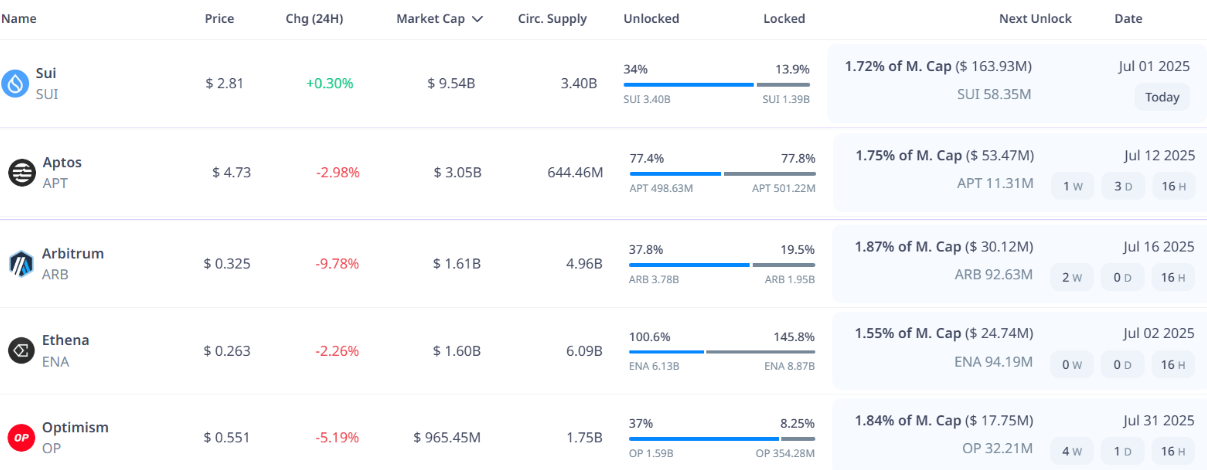Click Ethena 16 H countdown badge
The width and height of the screenshot is (1207, 470).
tap(1173, 365)
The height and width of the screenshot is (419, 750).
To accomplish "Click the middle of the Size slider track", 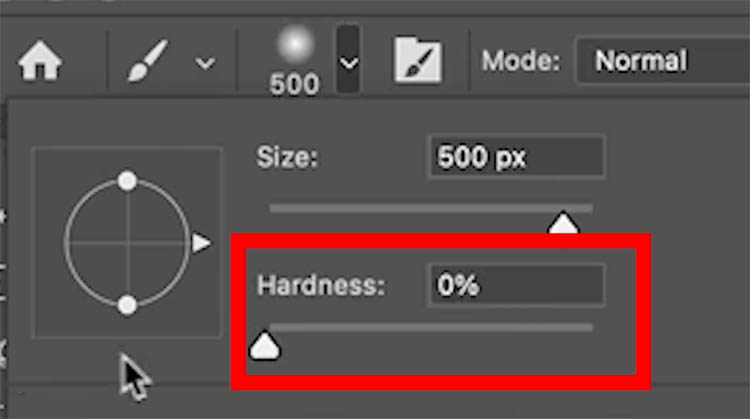I will 431,208.
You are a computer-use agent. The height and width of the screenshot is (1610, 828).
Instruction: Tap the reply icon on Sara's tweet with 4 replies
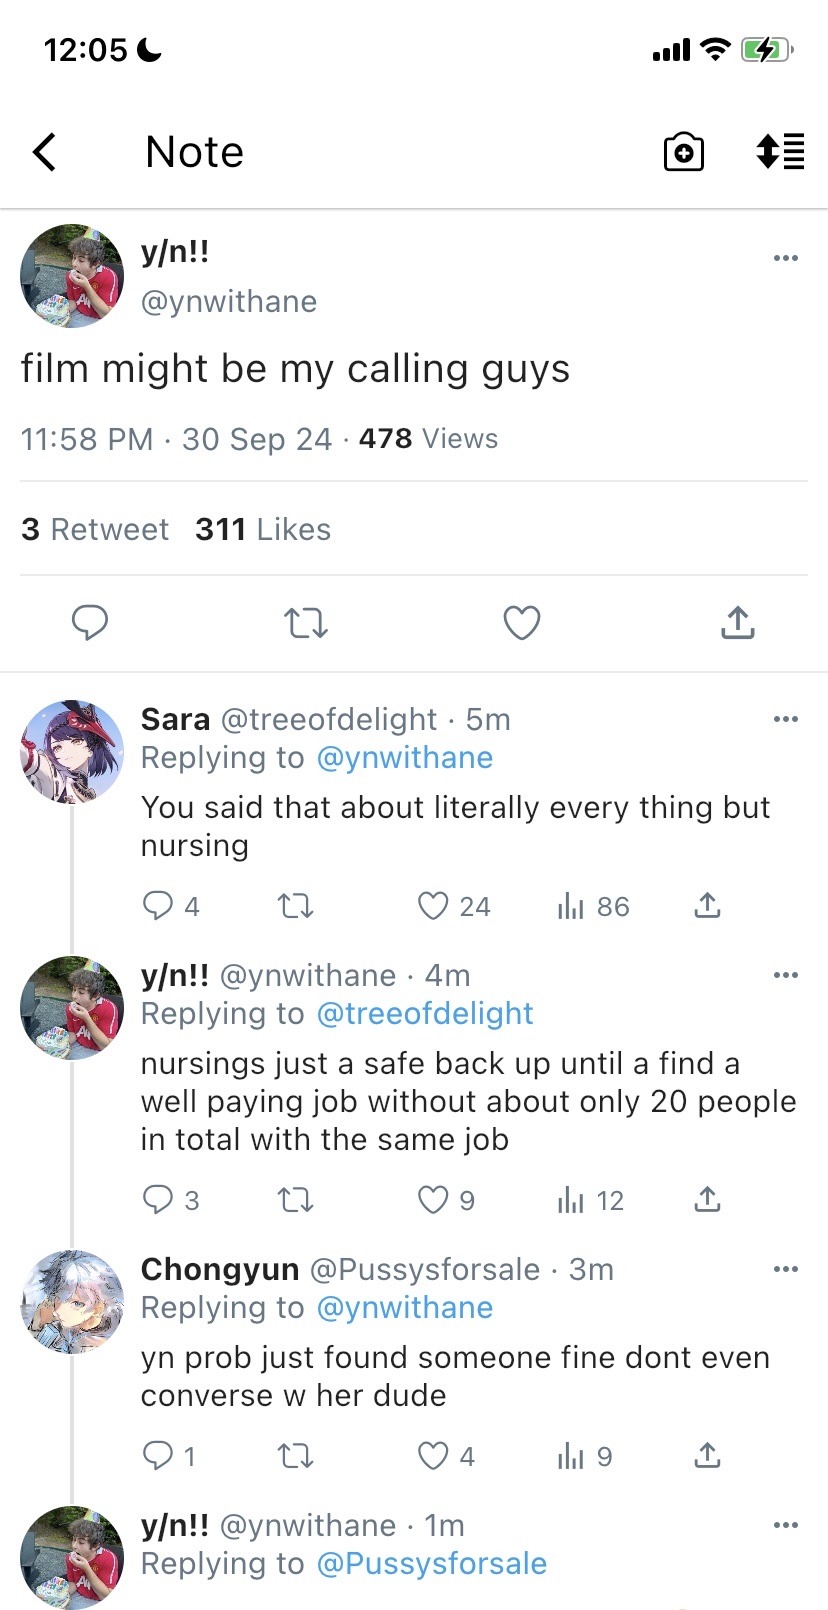pos(158,906)
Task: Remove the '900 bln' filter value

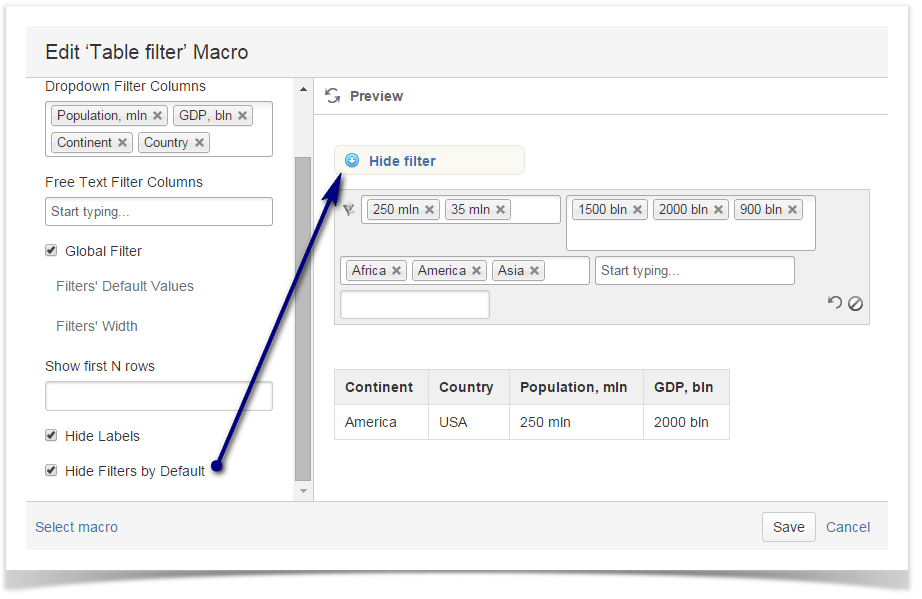Action: tap(792, 210)
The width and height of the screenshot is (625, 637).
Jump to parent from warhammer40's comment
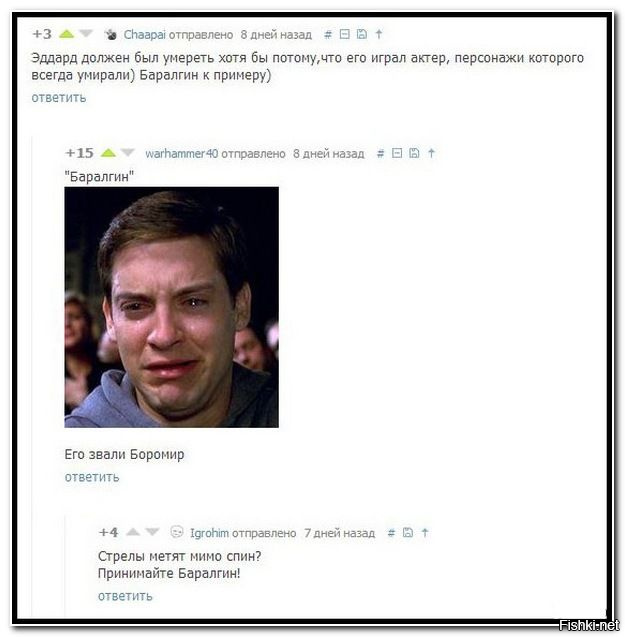point(431,153)
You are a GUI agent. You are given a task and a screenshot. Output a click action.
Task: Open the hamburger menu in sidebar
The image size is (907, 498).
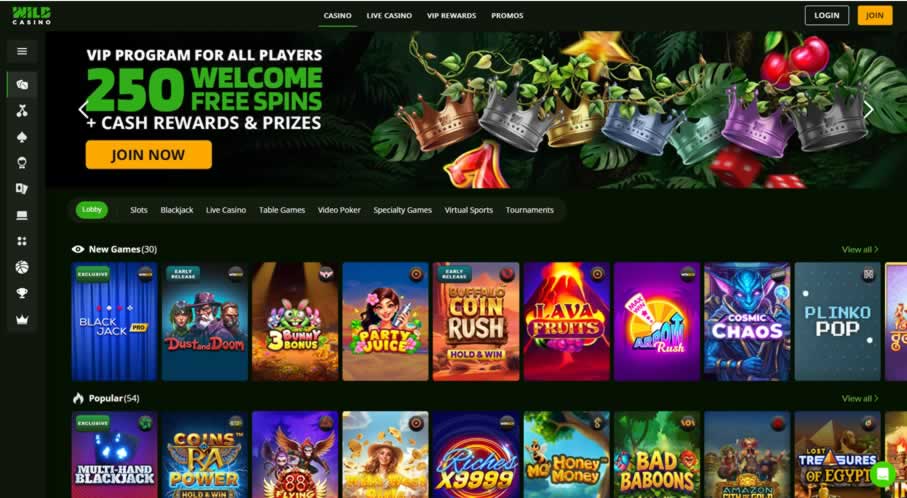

» Task to complete
Set down the line containing "Jump to parent from warhammer40's comment", then every later line through the end of the material, exactly as written; omit any picture.

» Completed task
Jump to parent from warhammer40's comment
point(431,153)
You are a GUI agent. You are given a task and a screenshot. Output a click action.
Task: Open the hamburger menu in sidebar
The image size is (907, 498).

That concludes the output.